日本の未来を明るくするには(10)

2014.11.30

10%への再増税延期に対し、早速、ムーディーズは日本国債の格付けを1ランク落とした。
それでも「長期的には安定」と妙な注釈を付けた。
この処置に対し、為替相場も国債価格も反応が乏しかった。
日本経済は、従来の定義で判断できる経済ではなくなってきているということであろうか。

今回の再増税見送り発表の前、各紙は企業に対する賛否アンケートの結果を発表していた。
予想されたことではあるが、大企業は賛成、中小企業は反対が多くを占めた。
例えば、11/16日の朝日新聞、「主要企業100社への景気アンケート」では、60社が「法律に書かれている通り、来年10月に再増税すべき」と答えた。
その理由だが、43社が「財政再建」、9社が「社会保障費などの確保」と、圧倒的に財政再建への懸念が大きいことが分かる。
大手は、海外売上比が高いことと消費税の還付額が大きいこともあって、増税の痛みはほとんど受けない。
それより財政再建への黄色信号が気になるのである。

一方、11月14日に発表した帝国データバンクの「消費税再増税に関する企業の意識調査」によると、再増税延期や中止を求める否定的な回答が7割近くに上った。
食品関連の小売業では約半数が現行税率8%の維持を求めているなど、消費者により近い業界の抵抗感がとても強いのも当然の結果といえる。

安部首相は、再増税は1年半延期するが、再延期は無いと言い切っている。
その間に経済の立て直しをするとの意思表示は歓迎するが、具体的な方策は未だ示していない。

アベノミクスの第三の矢とは「規制緩和」だと本メルマガでも繰り返し述べているが、このところ、逆の規制強化が目立っている。
これは、標的になっている官僚の抵抗の表れと見ることも出来る。
規制が大幅に緩和されれば、それに伴い監督官庁の権限は大幅に縮小される。
その権限に群がる族議員たちと組んでの官僚の抵抗は激しい。
公約違反と非難されている国会議員定数の削減も、これら族議員たちの抵抗によって進まない面が強い。

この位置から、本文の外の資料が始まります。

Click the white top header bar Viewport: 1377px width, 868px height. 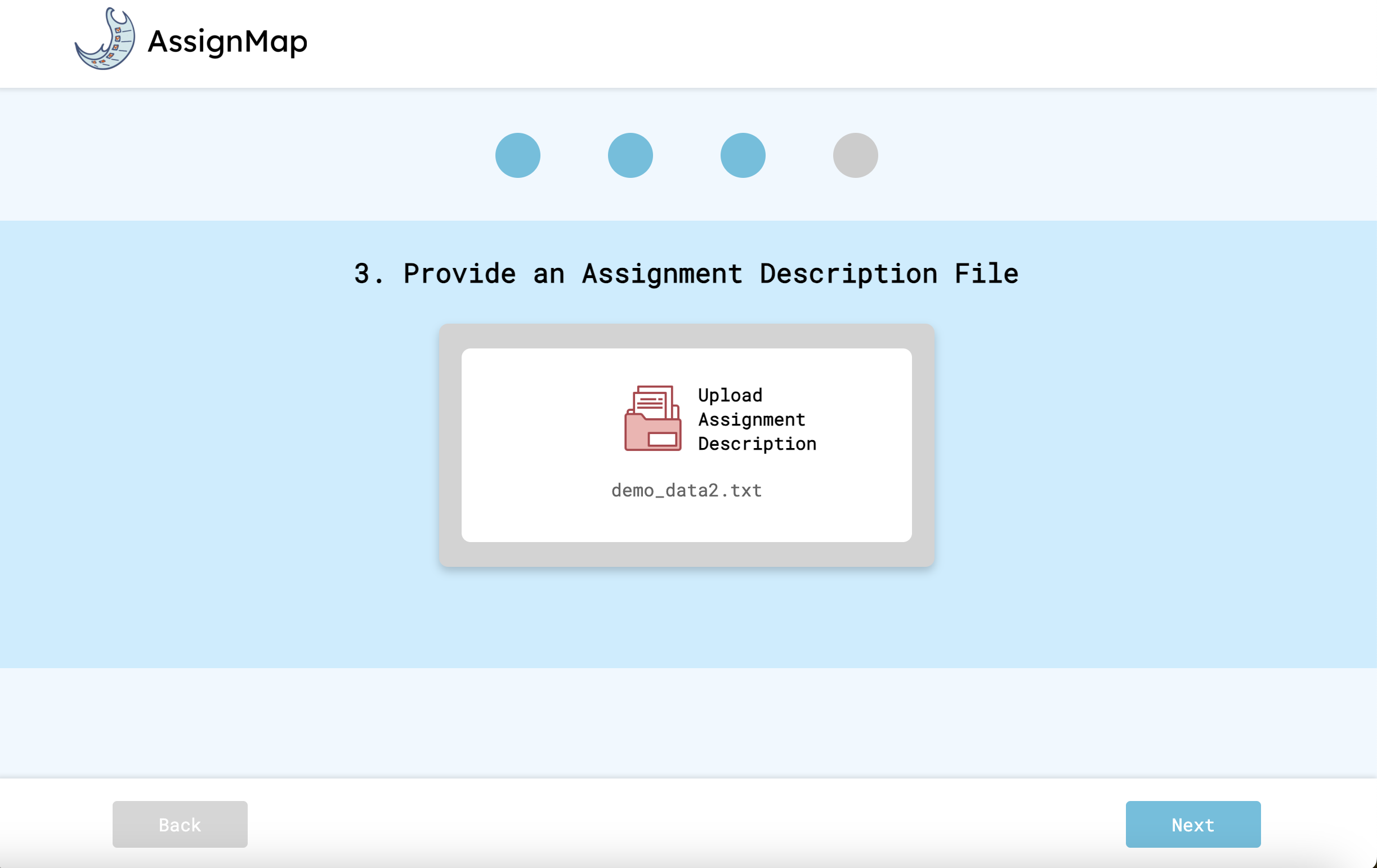click(x=801, y=43)
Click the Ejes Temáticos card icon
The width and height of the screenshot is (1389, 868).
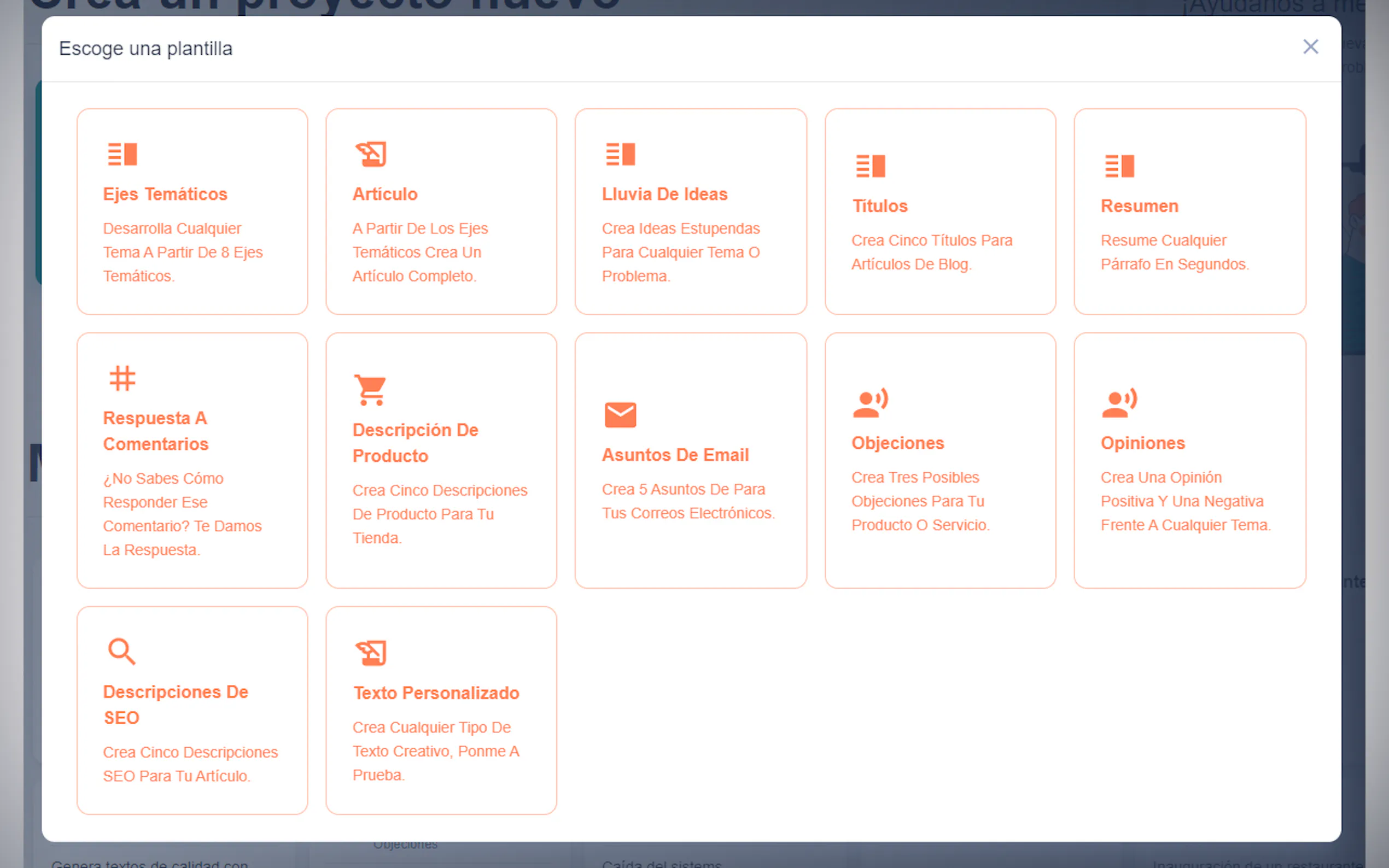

思わぬ誤算で失敗に終わった女性閣僚の登用も、真の狙いは、官僚と族議員たちとの分断だったはずである。
女性議員のほうが官僚との結び付きが弱いからである。
だが、官僚は闇の情報も独占している。
この登用を逆に利用して官邸を追い込んだ。

安倍政権の政敵は野党ではない。
官僚と組んでいる族議員たちとその後ろにいる、かつての派閥のボスたちである。
つまり、敵は身内なのである。

今回の解散の真の目的は、自民党内の敵の動きを封じるためである。
選挙で「国民の支持を受けた」とのお墨付きを得、女性閣僚登用の失点を回復し、官僚と族議員たちの抵抗を排除して、アベノミクス第三の矢(規制の大幅緩和)を推進する。
首相の真意がそこにあるのであれば、私は首相を支持したいと思う。
そうでなければ、「棄権」となるかもしれない。
この選挙戦の情報を注意深く追っていき、最終判断をしたいと思う。